The engine of the clouds reached Marseilles five hours ahead of the
train on which Martin Murdock was riding.

Frank knew what time the cars were due.

In Cherbourg he had met a Custom House inspector who saw the man land
from the steamer, and purchase his railroad ticket for the south of
France.

The Pegasus was landed late in the afternoon, and the young inventor
went to the railroad depot.

When the train came in he saw Murdock alight.

Coming up behind the man and clapping a hand on his shoulder, Frank
exclaimed:

“Martin Murdock, you are my prisoner!”

“Blast it, the inventor!” gasped the man, in startled tones.

He turned around, glared at Frank a moment and then clapped his hand to
his hip-pocket to draw a revolver.

The inventor was as quick as he was.

In a moment they were aiming at each other.

A shout of alarm escaped the people around, and they scattered in all
directions, fearful of being shot.

A deep silence ensued.

Then Frank said:

“You must submit!”

“Never!” determinedly replied Murdock.

“I am bound to take you.”

“Not while I can resist, sir.”

Without the least warning Murdock fired.

The bullet grazed Frank’s head and he staggered.

Murdock dashed out into the street and ran away.

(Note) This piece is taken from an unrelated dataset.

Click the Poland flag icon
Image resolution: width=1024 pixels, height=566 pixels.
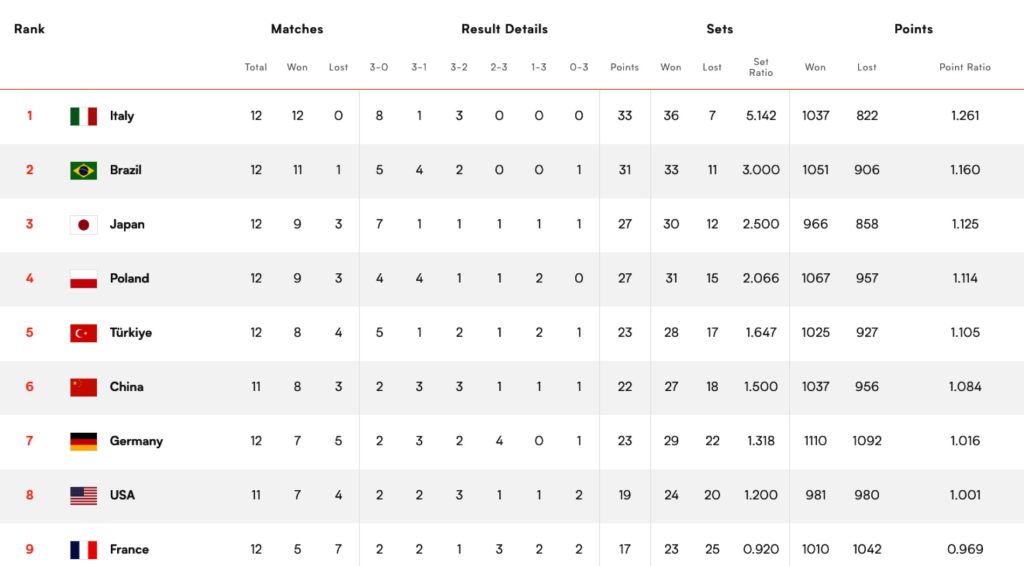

Recovering himself, Frank rushed after him, but the villain jumped into
a carriage and was whirled away.

The vehicle went toward the water front.

Frank ran along after it, holding a handkerchief to his head where a
wound had been inflicted.

The carriage soon distanced him.

He afterwards met it coming back and hailed the driver.

“Does monsieur wish to ride?”

“Yes. Here’s a five-dollar piece.”

“Monsieur is very generous.”

“You can have it if you carry me to where you just took the man.”

“Certainly. Step into the carriage.”

Frank did so, and was whirled away.

The driver took him to a pier.

Here he paused, and as Frank alighted, he said:

“Monsieur, here is where I carried my last fare.”

“Where did he go?”

“He boarded a North German Lloyd steamer which was just getting ready to
put out to sea, bound for Alexandria.”

“Gone?”

“Yes.”

Frank was fairly stunned.

It was marvelous how the fugitive escaped him.

He was certainly the slipperiest customer Frank ever met.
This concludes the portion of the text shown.